Pesquisadores da University of California sugerem que os planetas Netuno e Urano podem ser melhor descritos como “gigantes de magma-oceano” em vez de “gigantes de gelo”. A nova análise, que simula modelos internos, propõe que os planetas possuem um oceano de magma bem misturado, o que pode explicar sua densidade.
A hipótese antiga indicava que os dois mundos possuíam uma atmosfera de hidrogênio e hélio sobre um manto de gelo, composto principalmente por água, amônia e metano, com um núcleo rochoso. Contudo, o estudo aponta que o modelo de estrutura interna de três camadas não é a única explicação para as propriedades dos planetas.
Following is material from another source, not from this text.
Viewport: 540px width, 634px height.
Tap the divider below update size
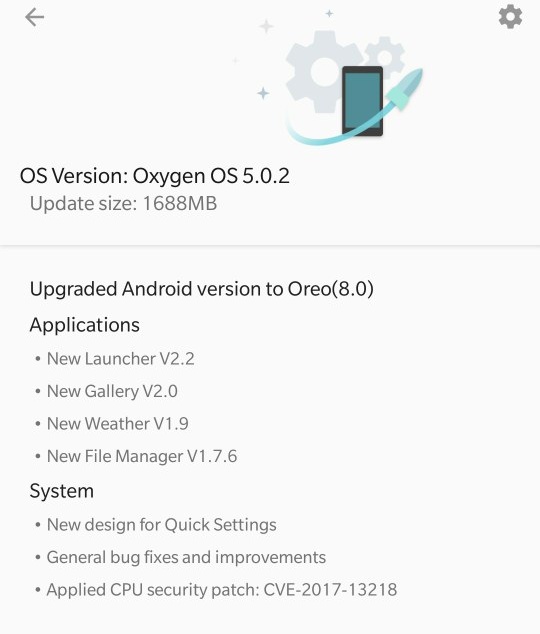270,245
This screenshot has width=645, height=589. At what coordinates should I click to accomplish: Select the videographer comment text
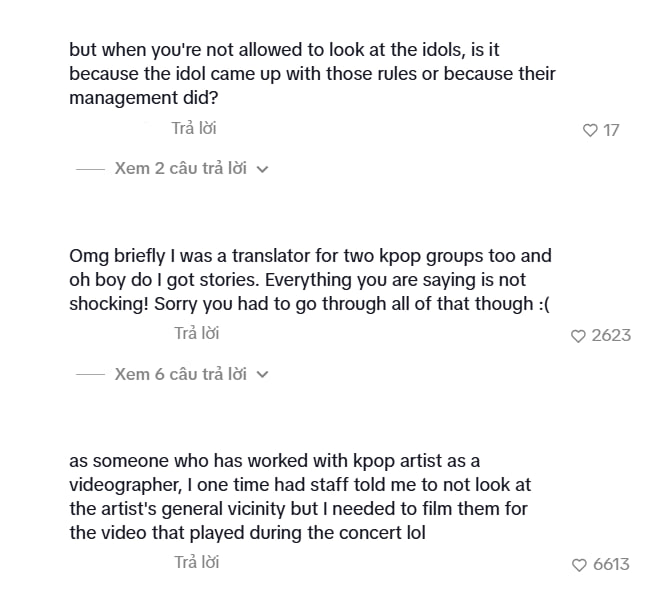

O modelo que melhor se ajusta às características de Urano e Netuno sugere que ambos contêm um oceano de magma bem misturado, com hidrogênio dissolvido na base e um envelope dominado por hidrogênio no topo. Essa mistura pode auxiliar a explicar a densidade dos planetas, que antes era interpretada como sinal de um interior rico em gelo.
Os pesquisadores também mencionaram que objetos encontrados no Cinturão de Kuiper, que preservam material do Sistema Solar externo, são compostos majoritariamente por rocha, e não por gelo. A teoria desenvolvida pode ajudar a entender a estrutura interna de planetas sub-Netuno na Via Láctea.